Thankful 🧡 Grateful 🧡 Blessed 🧡
Hope you are back on track with a regular fitness regime along with healthful meals everyday. And I am sure you are now ready to embrace the upcoming weekend with great avidity and fervor. And why not, after all it’s Thanksgiving!
And now, just for sakes, let’s talk about American Thanksgiving. It can be traced back to 1620, when about 100 European travelers set sail from England looking for religious freedom. These ‘pilgrims’ began to settle in Massachusetts. Over half of their population perished over the first winter months due to inadequate housing and nourishment. The Native American tribe agreed to help and teach the pilgrims how to survive. They taught them how to plant corn, where to hunt and fish, and how to survive through the harsh winters. In November 1621, the pilgrims first fall harvest proved successful and they invited their Native American allies to enjoy the fruits of their labor. The tribe came with their food to share and together, they had so much bounty to feast for over three days. So historically, this feast is supposedly the first Thanksgiving and maybe the first historic potluck!
And today, modern American thanksgiving can be summed down to the 3F’s - Food, Family and Football. They come together as a family to feast over a big stuffed turkey watching the game of American football. Unfortunately, this year, less family and friends may be invited than usual; football season looks different than usual and the food spread may be scaled down in quantity. But what will definitely remain a constant is the love and affection for preparing the feast.
For most of us, the first generation Desi Americans, Thanksgiving may be just another break from our usual work routine. But with our kids growing here in the multi-ethnic societal mix, we are happily embracing the American holidays, personalizing them and assimilating them in our culture in our special desi ways....if I may say so! With our Indian background, we are uniquely molding and shaping this annual celebration.
Now if we think of a parallel Indian festival, I would say, India being an agricultural country, celebrates its harvest festivals at different times throughout the year. It’s a celebration of the food that grows on our soils. So basically, we Indians are thankful and grateful to the bountiful Mother Earth all throughout the year. We show gratitude to the natural elements; to our families and community in which we grow and prosper. All this we do through our numerous festivals such as Onam and Pongal celebrated in Southern India, Lohri and Baisakhi in the north, Makar Sankranti and Uttarayana in western part and Bihu in the East. In all these festivals and celebrations, apart from the joy and cheer, the main focus is to sustain the spirit of thanks and to express gratitude for providence of life necessities, family and friends.
And here we are, in America, whole-heartedly embracing this festival because it is inherently about what we Indians strongly believe in – togetherness, family and gratitude. For most of us, Thanksgiving isn’t just about the food, turkey and accompaniments, but it’s more about having an opportunity to be with dear family and friends (who become our family on foreign soil) to thank them for being in our lives.
We blend the two cultures deliciously with the flavors of both local American ingredients and the heritage masalas from India. It is our way of appreciating American culture without letting go of our incredible Indian roots.

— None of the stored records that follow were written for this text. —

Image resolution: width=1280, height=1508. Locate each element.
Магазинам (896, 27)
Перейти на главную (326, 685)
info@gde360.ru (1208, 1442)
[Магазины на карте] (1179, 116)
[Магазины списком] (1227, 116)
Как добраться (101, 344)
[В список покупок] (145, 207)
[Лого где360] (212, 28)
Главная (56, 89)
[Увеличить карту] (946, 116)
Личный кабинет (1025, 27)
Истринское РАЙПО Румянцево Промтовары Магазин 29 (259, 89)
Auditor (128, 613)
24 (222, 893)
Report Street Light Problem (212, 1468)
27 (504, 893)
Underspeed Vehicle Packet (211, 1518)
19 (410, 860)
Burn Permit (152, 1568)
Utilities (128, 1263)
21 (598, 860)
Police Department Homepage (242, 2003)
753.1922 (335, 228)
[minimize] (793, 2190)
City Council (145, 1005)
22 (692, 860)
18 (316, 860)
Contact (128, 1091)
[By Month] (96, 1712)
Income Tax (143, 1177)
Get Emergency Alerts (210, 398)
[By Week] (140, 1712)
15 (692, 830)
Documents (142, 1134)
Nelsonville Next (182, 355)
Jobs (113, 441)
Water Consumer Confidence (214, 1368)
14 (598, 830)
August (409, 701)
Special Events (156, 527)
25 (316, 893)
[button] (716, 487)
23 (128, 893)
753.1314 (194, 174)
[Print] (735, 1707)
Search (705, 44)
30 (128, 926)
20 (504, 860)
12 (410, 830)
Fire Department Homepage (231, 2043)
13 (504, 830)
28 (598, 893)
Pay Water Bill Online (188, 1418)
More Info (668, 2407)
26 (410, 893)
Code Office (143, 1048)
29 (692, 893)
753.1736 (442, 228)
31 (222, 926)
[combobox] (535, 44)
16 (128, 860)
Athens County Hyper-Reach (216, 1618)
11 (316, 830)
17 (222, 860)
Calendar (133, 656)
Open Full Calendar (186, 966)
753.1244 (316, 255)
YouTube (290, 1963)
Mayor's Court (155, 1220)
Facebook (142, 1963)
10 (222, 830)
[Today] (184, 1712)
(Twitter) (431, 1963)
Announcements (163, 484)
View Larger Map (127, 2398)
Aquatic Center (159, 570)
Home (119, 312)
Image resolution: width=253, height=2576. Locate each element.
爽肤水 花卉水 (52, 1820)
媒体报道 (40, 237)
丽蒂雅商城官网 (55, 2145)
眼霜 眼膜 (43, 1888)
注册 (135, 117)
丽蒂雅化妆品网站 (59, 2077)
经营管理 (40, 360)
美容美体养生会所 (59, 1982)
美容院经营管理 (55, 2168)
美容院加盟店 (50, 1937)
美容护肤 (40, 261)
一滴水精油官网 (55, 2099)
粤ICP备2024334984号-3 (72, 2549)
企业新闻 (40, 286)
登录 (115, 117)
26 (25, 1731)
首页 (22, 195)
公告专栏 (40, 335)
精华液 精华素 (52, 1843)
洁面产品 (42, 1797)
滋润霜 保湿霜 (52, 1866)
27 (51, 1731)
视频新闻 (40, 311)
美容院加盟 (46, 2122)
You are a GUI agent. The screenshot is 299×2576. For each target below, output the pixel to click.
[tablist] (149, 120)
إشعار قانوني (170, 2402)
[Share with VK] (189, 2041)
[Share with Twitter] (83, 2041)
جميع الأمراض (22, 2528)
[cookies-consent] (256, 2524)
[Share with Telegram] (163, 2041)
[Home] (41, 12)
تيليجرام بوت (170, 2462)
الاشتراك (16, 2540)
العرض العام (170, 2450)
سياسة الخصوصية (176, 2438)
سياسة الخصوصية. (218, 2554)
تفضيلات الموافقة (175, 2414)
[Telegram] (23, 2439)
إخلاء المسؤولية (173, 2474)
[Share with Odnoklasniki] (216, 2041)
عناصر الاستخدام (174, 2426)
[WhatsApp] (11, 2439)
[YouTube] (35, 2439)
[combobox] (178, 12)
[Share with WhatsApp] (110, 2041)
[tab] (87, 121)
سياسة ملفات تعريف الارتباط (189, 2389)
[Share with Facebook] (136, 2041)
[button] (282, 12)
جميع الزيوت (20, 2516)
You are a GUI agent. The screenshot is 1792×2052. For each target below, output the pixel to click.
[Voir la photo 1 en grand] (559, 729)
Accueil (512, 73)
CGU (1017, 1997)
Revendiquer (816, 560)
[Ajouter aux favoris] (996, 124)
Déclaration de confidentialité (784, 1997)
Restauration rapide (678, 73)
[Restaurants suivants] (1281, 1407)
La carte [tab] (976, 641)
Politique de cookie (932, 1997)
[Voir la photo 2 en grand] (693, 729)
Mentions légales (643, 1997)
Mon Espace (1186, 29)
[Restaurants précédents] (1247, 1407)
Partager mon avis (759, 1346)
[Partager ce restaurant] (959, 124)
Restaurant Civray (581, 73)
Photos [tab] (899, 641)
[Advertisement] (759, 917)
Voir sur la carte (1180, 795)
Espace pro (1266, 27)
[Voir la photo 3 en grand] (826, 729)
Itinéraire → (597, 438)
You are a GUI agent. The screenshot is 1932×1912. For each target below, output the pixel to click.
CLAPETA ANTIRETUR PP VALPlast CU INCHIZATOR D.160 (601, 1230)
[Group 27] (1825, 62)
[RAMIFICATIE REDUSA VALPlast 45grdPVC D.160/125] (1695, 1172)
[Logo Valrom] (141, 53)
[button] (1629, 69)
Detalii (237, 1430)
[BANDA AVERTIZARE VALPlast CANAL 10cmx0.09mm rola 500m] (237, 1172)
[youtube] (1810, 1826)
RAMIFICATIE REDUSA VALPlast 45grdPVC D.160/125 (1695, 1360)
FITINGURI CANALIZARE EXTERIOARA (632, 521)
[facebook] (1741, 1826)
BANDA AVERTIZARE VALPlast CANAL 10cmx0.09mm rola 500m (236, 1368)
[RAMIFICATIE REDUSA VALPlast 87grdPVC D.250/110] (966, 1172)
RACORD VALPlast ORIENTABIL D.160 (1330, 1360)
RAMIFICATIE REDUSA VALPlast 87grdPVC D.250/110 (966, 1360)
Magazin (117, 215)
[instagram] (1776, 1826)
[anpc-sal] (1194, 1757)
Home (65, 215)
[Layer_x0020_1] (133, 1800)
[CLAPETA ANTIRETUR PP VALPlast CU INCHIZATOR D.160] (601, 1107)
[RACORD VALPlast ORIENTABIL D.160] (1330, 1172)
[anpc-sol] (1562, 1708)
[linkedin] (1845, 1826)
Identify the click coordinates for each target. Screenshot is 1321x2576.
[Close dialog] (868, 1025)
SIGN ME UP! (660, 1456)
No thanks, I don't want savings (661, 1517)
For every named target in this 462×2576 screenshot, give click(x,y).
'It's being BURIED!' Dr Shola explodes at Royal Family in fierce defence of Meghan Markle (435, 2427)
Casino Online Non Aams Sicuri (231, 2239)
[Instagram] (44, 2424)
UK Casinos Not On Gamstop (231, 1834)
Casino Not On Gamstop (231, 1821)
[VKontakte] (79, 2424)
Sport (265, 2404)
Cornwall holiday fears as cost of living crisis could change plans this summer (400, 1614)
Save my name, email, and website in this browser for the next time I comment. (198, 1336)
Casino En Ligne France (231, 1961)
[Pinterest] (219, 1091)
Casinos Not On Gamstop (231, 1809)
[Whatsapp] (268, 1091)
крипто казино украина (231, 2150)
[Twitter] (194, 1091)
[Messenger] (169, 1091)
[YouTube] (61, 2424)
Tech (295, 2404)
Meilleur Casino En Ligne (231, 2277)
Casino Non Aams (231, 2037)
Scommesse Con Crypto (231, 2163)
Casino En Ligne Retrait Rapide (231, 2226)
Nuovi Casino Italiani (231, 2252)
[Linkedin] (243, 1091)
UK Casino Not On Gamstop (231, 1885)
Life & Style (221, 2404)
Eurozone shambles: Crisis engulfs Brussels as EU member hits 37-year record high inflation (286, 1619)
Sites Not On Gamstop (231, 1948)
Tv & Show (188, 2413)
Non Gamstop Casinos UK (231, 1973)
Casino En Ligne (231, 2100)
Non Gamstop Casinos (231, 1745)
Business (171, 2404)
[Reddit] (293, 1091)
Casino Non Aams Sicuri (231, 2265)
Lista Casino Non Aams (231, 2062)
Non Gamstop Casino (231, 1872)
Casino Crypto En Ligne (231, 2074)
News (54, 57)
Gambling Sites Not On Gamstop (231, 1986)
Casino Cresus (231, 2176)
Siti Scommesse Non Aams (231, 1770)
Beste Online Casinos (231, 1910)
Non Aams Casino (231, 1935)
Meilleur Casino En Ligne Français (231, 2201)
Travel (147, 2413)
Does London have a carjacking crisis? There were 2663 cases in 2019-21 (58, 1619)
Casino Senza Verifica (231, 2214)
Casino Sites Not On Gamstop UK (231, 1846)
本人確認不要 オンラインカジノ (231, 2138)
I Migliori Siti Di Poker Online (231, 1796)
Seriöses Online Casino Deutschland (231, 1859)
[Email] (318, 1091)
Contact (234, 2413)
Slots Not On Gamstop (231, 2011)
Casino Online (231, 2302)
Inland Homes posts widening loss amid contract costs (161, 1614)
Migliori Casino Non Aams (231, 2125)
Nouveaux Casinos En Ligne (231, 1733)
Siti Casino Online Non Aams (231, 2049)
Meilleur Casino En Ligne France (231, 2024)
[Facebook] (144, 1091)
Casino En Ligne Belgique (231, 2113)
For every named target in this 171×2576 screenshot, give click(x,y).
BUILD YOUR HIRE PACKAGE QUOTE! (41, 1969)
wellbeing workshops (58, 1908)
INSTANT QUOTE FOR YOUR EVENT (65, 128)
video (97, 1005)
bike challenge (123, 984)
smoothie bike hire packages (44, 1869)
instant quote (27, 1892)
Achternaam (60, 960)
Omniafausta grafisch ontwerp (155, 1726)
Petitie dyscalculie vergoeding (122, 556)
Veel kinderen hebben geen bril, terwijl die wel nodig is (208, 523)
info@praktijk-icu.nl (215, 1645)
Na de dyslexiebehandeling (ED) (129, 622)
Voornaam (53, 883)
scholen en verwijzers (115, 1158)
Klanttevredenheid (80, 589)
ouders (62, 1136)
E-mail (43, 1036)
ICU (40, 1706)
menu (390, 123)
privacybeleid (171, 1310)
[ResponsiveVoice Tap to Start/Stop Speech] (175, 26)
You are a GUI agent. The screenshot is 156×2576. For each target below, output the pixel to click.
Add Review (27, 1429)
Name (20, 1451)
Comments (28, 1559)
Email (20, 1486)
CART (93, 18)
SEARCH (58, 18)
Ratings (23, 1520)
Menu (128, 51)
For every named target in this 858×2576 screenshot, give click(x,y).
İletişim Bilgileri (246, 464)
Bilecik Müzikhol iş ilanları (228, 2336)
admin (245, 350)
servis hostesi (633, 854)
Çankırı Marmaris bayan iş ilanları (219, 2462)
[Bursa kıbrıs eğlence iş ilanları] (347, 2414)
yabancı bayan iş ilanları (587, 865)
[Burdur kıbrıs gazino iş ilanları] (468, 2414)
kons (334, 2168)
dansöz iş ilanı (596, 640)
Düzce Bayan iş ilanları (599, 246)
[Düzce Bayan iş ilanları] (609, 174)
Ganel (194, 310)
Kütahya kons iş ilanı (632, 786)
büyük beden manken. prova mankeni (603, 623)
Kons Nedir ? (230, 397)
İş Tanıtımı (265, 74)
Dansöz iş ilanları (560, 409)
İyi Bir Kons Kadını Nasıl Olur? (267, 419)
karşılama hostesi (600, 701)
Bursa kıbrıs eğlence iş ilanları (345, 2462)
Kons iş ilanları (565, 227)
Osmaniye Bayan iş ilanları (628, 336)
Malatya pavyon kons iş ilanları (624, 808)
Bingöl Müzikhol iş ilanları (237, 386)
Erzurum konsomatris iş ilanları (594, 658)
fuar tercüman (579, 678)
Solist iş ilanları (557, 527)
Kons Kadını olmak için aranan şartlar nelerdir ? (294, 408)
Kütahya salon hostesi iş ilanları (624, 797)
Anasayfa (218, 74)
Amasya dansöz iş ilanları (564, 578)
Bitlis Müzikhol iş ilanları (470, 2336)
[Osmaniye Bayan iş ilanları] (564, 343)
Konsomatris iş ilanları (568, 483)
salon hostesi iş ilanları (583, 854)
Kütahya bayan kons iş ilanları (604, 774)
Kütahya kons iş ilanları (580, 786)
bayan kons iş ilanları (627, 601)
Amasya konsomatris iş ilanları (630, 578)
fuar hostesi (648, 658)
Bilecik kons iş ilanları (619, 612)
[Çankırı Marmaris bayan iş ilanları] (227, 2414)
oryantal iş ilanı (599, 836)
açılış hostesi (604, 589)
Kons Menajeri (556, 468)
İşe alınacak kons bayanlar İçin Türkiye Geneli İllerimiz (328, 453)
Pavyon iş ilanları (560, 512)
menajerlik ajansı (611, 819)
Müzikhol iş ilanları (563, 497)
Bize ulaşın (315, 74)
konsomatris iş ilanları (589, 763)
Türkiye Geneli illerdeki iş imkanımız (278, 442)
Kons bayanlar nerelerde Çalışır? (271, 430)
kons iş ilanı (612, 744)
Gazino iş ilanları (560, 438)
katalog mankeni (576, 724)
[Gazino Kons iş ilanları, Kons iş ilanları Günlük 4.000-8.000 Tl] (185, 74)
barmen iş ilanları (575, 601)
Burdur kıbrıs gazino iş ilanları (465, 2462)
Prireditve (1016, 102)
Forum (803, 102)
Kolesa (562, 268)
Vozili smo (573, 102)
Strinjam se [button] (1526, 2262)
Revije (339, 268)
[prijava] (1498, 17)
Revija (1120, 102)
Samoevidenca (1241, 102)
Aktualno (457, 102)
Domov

And now, to talk about the significant spread of Thanksgiving Feast, we plan the menu which is in perfect modulation to suit our desi taste buds. The stuffed turkey roast is replaced by tandoori turkey tikka. The mashed potatoes are switched with jeera aaloo. Cranberry sauce is good and all but sorry, it doesn’t match up with our spicy and tangy mint coriander chutney! Matar paneer with naans, biryani with bowls of creamy raita substitute the dinner rolls, cheese and dip.
And one of the families I know always prepares mix daal khichdi
on the side along with papad and pickles. When asked why this simple dish on a big feast day, they reason it by saying that we Indians are like khichdi in America - a country which is a striking mix and a melting pot of different descents and cultures.
Among the young generation Americans, the latest buzz these days is to go out of the way to help the needy and less fortunate on Thanksgiving. They gladly volunteer in soup kitchens, donate food, clothes and their valuable time at homeless shelters.
So dear friends, when you get together for a scrumptious meal this weekend, be thankful for every little thing that supports our existence on this earth. Remember to say a little heartfelt prayer this year especially for being fortunate to be still alive and kicking amidst this pandemic. Let this Thanksgiving be about being grateful and thankful for the love, care and prayers we are showered upon by our loved ones and by the Supreme one above!
Have a fervent time together with your near and dear ones and remember to count your blessings and name them one by one!